Frederic Thomas Woodman (June 28, 1872 – March 25, 1949) was an American politician who served as the 31st Mayor of Los Angeles from September 5, 1916 to July 1, 1919. Previously serving in the New Hampshire House of Representatives, he moved to Los Angeles in 1908 and was appointed Mayor in September 5, 1916 after the resignation of incumbent Charles E. Sebastian.

== Personal life and early career ==
Woodman was Plainfield, New Hampshire on June 28, 1872 to Alfred Woodman and Maria Thomas Gallup Woodman. His sister was Kathryn Woodman Leighton, who became an artist in Los Angeles. He attended public school in White River Junction, Vermont and went to study law in Lebanon, New Hampshire. He was later admitted to the bar in 1897 and started practice in Concord, New Hampshire. In 1901, he was elected to the New Hampshire House of Representatives where he served for two years.
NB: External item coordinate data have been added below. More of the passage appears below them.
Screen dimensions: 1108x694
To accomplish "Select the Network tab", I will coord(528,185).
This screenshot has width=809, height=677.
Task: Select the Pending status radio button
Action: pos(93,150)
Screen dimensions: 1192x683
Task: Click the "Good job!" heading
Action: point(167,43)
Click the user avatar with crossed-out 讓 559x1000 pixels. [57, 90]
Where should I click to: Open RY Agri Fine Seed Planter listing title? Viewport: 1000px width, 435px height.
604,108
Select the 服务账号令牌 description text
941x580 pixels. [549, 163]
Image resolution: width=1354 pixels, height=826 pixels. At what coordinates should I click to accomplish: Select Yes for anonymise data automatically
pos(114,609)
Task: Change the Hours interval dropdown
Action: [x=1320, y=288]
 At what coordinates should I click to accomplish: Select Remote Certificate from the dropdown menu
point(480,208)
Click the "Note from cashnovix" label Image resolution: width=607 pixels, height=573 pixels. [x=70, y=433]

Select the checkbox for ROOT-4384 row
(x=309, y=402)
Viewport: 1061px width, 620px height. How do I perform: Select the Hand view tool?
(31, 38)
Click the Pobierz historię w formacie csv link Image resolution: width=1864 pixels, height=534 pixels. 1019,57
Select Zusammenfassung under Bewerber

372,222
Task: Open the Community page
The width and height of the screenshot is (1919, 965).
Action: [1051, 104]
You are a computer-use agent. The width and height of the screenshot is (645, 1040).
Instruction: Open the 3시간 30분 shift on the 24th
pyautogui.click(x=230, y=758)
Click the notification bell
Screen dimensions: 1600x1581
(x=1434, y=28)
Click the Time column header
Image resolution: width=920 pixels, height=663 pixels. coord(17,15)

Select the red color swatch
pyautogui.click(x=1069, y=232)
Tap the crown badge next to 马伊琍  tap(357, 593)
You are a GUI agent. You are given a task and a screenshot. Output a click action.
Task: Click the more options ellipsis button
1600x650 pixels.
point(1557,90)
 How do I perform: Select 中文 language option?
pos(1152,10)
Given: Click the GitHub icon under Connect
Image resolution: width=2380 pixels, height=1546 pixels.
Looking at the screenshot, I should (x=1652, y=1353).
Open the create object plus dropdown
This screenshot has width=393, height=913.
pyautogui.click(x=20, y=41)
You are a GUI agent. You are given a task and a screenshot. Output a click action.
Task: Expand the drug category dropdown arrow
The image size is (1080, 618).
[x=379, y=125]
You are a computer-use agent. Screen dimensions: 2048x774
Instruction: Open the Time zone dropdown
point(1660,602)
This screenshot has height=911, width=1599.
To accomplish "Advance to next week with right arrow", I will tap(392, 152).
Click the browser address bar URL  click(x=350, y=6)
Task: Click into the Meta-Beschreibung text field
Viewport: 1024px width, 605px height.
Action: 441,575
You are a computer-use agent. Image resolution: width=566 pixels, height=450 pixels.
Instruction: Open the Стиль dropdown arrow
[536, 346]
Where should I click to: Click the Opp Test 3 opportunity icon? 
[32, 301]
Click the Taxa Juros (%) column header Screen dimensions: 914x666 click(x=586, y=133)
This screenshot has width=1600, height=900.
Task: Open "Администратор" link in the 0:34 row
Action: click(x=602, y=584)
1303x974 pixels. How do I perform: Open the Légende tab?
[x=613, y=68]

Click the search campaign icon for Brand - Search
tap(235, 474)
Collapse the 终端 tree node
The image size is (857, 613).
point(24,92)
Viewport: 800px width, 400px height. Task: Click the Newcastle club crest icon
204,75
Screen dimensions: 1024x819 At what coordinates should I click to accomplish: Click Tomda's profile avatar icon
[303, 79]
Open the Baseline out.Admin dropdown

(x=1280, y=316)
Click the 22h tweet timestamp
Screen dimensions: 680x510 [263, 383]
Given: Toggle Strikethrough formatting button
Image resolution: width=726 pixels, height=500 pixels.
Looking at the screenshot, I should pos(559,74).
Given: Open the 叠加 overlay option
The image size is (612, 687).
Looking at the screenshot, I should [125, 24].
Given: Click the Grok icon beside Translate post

He youngest chair of a committee and was encouraged to run for the New Hampshire Senate, but declined to do so.

He married twice, first to Etta M. Sanborn in 1908 who died in 1916 and then to Katherine Potter Winter in 1921. He died in Los Angeles on March 25, 1949.

=== Mayor of Los Angeles ===
In 1907, he left New Hampshire to move to Los Angeles and made investments within the city, establishing himself in practice. By 1902, he was appointed as a member of the Los Angeles Harbor Commission and was elected as its president at their first meeting. He was a member until 1916. As a member, he helped with harbor improvement and recovered all the tide lands at the harbor. In 1916, he was appointed as Mayor of Los Angeles after the resignation of Charles E. Sebastian. The next year, he was elected to a full term against former Mayor Meredith P. Snyder.

In March 1919, Woodman was indicted on charges of asking and receiving a bribe, and during his campaign for the 1919 election, he was arrested and tried but was later acquitted of all charges. Two months later, Woodman lost the election to Snyder. After retiring, he returned to law and became the president of the Woodman-Gray Company and the Vista Irrigation District. He contemplated running in the 1921 Los Angeles mayoral election, but decided not to.